Optimization of spermatozoa detection using immunofluorescent staining and laser micro-dissection

•Sperm Hy-Liter™ PI kit could detect spermatozoa from as little as 20 nL of semen.•Sperm Hy-Liter™ PI did not display cross-reactivity with other body fluids.•Fabrics, condom lubricants and fecal materials did not cause interference.•Sperm Hy-Liter™ PI staining was compatible with downstream DNA recovery.

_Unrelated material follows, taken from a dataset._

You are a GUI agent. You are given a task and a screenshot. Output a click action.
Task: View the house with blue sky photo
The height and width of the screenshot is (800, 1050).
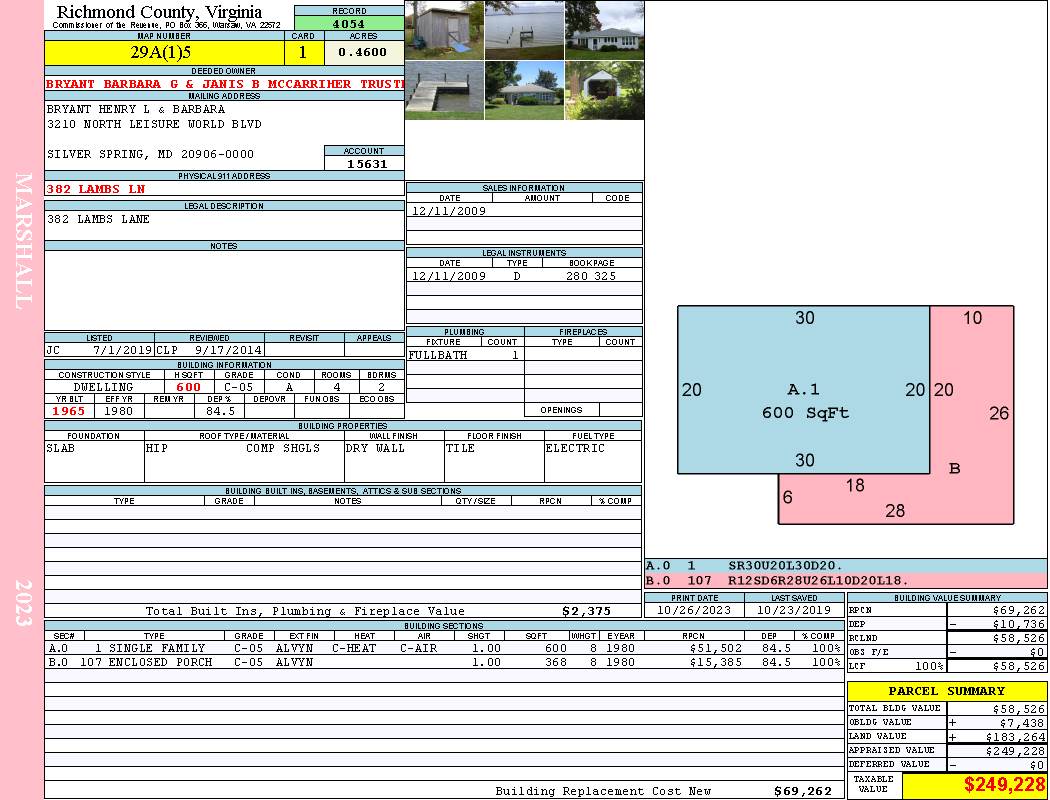point(524,90)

The present study evaluated the use of an immunofluorescence-based assay for the microscopic detection of human spermatozoa, following which the fluorescence-labelled spermatozoa could be excised with a laser micro-dissection system. The Sperm Hy-Liter™ PI kit was able to detect spermatozoa from as little as 20 nL of semen. No interference or non-specificity were observed when the kit was used on semen mixed with various body fluids such as blood and urine, as well as when semen was spiked onto different types of fabric. Good results could also be obtained with rectal samples which contain auto-fluorescent fecal materials through the use of dual FITC/PI filters. We also developed a method for concurrent testing of two protein biomarkers of semen (semenogelin and prostate-specific antigen) and detection of spermatozoa. This approach would maximize the evidential value from a single piece of sexual assault exhibit. The results also showed that staining by Sperm Hy-Liter™ PI does not interfere with DNA recovery, facilitating the generation of clear male DNA profiles from dissected spermatozoa, thereby making profile interpretation less complex. In summary, Sperm Hy-Liter™ PI staining was demonstrated to be sensitive, robust and specific.